December is here and with it the balance sheets for the year, the resolutions for the next and the suffocating feeling that everything has to be done before the calendar shows the 31st. You feel it, the fashion industry too. This week Lyst released its Year in Fashion report, based on online searches from 200 million users.

Miu Miu (-Prada company) is the brand of the year, which shows that no matter how imitable a style is, the original will always prevail; Loewe’s logo has been the most searched for in the last twelve months, which proves how well Jonathan Anderson, its creative director, manages the balance between the avant-garde and the commercial; and the Adidas Samba sneakers, the most desired footwear, evidence that regardless of how many new things we see every day we always end up wanting to wear what others are wearing.

Business of Fashion has also shared its annual report in collaboration with McKinsey

The conclusions? Nobody knows what is going to happen, and since nobody knows what is going to happen, the majority hopes to find answers in what they do not know: artificial intelligence. This technology may or may not be the solution to many of the industry’s problems, but the interest it arouses is certainly an opportunity for all those people who want to work in it.

The 23rd – a year in which China has grown more slowly than expected, in which the Israel-Hamas war has complicated consumption in the Middle East and in which consumer spending intentions on clothing have fallen by 16% in all markets -, says goodbye without meeting sales expectations and with a forecast increase of between 2 and 4% in the 24th.
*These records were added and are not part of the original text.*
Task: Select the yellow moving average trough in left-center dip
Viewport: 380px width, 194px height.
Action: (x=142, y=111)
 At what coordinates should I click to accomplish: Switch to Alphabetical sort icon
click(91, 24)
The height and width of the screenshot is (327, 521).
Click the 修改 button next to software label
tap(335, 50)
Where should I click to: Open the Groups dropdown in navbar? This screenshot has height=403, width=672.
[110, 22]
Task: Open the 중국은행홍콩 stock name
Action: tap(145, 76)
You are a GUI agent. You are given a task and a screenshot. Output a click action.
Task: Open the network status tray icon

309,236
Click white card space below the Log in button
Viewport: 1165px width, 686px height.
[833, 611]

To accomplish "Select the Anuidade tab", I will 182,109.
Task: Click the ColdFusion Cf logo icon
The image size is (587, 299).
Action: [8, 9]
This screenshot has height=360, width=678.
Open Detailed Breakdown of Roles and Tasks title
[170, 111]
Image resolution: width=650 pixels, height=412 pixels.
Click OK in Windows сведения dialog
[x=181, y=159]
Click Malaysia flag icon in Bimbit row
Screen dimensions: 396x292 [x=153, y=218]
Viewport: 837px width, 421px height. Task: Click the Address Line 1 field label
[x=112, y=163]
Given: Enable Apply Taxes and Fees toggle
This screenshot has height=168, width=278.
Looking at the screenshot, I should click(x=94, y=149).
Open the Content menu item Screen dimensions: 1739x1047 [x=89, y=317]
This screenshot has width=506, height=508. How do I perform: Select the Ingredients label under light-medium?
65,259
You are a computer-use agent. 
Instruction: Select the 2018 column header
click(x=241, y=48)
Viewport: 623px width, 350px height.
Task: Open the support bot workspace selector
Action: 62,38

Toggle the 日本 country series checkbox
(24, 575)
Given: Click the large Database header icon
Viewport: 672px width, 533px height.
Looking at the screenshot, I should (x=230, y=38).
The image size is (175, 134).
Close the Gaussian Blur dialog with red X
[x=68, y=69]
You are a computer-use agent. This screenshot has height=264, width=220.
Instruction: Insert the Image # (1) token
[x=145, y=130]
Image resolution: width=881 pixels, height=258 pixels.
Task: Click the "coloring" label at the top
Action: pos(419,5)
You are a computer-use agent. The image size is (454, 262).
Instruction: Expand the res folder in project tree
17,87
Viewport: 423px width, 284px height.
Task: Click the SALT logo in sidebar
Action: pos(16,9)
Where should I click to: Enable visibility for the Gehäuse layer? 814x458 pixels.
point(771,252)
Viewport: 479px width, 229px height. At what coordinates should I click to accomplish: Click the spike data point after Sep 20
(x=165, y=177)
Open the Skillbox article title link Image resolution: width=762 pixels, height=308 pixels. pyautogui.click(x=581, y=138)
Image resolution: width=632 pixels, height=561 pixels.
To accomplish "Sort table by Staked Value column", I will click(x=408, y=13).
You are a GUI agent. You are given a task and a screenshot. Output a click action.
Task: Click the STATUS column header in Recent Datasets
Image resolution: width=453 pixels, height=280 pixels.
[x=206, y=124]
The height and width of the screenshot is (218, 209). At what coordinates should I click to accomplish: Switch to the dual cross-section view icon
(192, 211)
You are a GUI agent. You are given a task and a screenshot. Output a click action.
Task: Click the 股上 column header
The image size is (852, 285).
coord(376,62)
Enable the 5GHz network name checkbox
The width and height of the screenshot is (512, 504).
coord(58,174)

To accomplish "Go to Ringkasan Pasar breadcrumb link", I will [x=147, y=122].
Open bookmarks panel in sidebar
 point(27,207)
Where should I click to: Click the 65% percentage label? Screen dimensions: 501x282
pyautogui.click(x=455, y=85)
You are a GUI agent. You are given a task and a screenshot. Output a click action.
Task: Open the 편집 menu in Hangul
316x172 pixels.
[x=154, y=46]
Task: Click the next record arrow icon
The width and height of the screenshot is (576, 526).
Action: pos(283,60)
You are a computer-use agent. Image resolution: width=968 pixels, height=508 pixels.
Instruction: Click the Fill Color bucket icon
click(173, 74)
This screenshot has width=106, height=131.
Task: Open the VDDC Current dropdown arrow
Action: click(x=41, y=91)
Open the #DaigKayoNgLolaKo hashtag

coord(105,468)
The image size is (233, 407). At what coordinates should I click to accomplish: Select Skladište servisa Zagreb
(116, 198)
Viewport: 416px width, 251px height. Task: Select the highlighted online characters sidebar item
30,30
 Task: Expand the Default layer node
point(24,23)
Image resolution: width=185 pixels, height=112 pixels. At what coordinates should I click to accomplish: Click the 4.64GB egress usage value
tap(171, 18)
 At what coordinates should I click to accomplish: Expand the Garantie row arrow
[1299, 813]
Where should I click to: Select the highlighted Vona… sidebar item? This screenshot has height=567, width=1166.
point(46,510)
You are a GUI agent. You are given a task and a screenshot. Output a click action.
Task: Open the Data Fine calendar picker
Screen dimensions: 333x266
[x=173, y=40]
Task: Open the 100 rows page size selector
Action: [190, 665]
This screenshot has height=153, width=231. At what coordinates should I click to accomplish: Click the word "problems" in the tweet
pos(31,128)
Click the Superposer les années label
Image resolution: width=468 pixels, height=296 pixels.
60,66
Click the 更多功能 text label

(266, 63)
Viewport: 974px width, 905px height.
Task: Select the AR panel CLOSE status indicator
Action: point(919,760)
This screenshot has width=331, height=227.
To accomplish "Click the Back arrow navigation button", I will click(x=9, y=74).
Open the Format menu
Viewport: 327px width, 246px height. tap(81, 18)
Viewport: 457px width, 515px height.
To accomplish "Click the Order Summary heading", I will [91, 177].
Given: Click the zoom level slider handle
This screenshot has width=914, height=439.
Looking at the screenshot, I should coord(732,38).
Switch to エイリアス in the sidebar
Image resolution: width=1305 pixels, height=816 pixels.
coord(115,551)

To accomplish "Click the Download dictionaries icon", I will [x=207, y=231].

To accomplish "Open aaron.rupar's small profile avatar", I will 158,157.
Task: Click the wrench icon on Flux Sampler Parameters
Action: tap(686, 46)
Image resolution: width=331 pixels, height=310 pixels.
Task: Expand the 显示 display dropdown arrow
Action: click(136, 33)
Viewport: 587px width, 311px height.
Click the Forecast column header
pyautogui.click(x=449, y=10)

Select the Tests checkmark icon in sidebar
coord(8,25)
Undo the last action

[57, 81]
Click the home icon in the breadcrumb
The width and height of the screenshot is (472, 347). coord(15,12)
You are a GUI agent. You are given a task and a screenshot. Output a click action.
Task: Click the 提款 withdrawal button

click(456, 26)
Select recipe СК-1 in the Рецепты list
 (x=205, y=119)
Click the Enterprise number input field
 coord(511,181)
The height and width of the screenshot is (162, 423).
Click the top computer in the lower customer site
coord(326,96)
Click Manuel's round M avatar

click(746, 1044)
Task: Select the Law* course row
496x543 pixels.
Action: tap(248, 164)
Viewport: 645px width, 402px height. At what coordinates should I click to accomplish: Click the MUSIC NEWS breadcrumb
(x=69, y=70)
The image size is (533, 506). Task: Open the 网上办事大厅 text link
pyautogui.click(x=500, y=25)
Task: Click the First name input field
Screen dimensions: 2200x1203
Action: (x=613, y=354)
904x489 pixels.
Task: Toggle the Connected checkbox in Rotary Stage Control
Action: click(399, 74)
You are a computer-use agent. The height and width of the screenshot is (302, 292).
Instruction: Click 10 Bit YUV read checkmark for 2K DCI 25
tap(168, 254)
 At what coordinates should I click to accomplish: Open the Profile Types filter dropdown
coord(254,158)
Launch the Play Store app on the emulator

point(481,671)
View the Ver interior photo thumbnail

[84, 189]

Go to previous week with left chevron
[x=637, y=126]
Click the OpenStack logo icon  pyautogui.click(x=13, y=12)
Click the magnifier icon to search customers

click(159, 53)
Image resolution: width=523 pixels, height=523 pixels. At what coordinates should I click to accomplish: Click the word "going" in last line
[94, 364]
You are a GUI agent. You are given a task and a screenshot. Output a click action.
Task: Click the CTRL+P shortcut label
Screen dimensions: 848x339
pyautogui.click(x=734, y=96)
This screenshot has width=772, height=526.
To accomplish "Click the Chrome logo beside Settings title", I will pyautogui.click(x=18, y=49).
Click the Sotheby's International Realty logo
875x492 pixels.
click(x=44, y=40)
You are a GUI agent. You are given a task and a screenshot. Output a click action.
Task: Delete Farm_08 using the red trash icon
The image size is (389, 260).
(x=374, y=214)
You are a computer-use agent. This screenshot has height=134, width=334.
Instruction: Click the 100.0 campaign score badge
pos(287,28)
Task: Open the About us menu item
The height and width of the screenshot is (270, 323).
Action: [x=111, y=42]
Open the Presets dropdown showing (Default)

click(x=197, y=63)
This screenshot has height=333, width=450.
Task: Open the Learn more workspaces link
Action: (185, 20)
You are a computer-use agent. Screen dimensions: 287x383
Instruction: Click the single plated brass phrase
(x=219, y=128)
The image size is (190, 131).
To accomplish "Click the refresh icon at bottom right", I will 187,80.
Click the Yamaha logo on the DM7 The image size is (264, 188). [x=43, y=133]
How to get people to stores in this uncertain landscape? Bershka, which has an advantage because it has an innovation center, is committed to the emotional bond with its (young) consumer and social purchasing. In addition to having an on-demand collection of garments that “unblock” Instagram filters, the Inditex group firm has inaugurated this week a digital fitting room in its store on Preciados Street in Madrid in which the user can experiment with reality technology increased.

It is crucial that at the point of sale the customer has experiences, Dimas Gimeno, former president of El Corte Inglés and current executive president of Wow Concept, also knows this, which has just added a second location to the one on Gran Vía 18 at Serrano 52 in the building that El Corte Inglés occupied in the past. With this seven-story space, which moves away from the idea of ??the traditional department store due to its offer (on the ground floor there is an ephemeral selection of brands, so that at Wow there will always be the brands of the moment as long as they are the brands of the moment) , its layout (it blurs the line that divides the departments) and its decoration (it aims to end the disorientation effect of the visitor by allowing the outside to be seen from the inside) tries to attract a different customer from that of Gran Vía: the tourist who includes on his visit to the Salamanca neighborhood and who, therefore, is more willing to spend.

Back to The State of Fashion 2024 report: sustainability is a concern for the industry, but not because it is doing some soul-searching. Extreme weather events resulting from climate change are affecting supply chains (factories that disappear, production that does not arrive, etc.) and could put $65 billion in clothing exports at risk in 2030.

At a billion more, by the way, the value of one of the least sustainable fashion companies in the world, Shein, is estimated, which this week was the subject of comment when it was made public in the Fashion Accountability Report of the Re/Make organization that Savage X Fenty, Rihanna’s lingerie brand, is below Shein in its ranking of ethical practices. More discussed has been the beginning of the procedures to go public in the United States of the Chinese company based in Singapore founded by Sky Xu, which for the moment is keeping secret the placement prospectus that could reveal its great mysteries: sales volume and geographical distribution of them, profitability, salary of their workers…

Farfetch could disappear from the New York Stock Exchange, whose creator José Neves believes he has found in privatization the remedy to the erratic evolution of the price of its shares since they went public in 2018. On Tuesday, when they deflated to a minimum of $1.63, the company announced that it would not make its results public at an event planned for the following day: “Farfetch Limited, the leading global platform for the luxury fashion industry, will not announce its financial results for the third quarter of 2023 , and will not hold its linked conference call, previously scheduled for Wednesday, November 29, 2023” in a statement that also noted that “it will not provide any forecast or guidance at this time” and that “any forecast should no longer be relied upon or previous orientation.”

What cannot be trusted is the materialization of the two-stage sale agreement that had been reached in August with the Richemont group (owner of Cartier, Chloé and Montblanc, among others), by which the latter would be freed from the burden that Yoox Net-A-Porter assumes and the first would become the absolute leader of an online luxury retailer that for some reason is not profitable.

The end of the year also seems like a good time to reorganize, although according to Reuters information, Gucci design employees did not like the Kering group’s decision to transfer 153 of its 219 workers from Rome to Milan, the city where it develops. most of its operations. The firm has suffered the first strike in its 102-year history, a four-hour stoppage of activity that included banners that read “Gucci cuts, but does not sew.” Just because the 31st is near doesn’t mean there isn’t time to experience new things.